▶ [EXERCISE INSTRUCTIONS]: Reproduce the tail of the data exactly. It starts at the line containing "Image resolution: width=2420" and runs to the last line.

▶ [RECORDED DATA]:
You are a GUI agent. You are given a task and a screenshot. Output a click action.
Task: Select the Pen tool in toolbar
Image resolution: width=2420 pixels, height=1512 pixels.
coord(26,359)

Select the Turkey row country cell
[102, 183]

▶ [OUTPUT OF THE TASK]:
Image resolution: width=2420 pixels, height=1512 pixels.
coord(26,359)

Select the Turkey row country cell
[102, 183]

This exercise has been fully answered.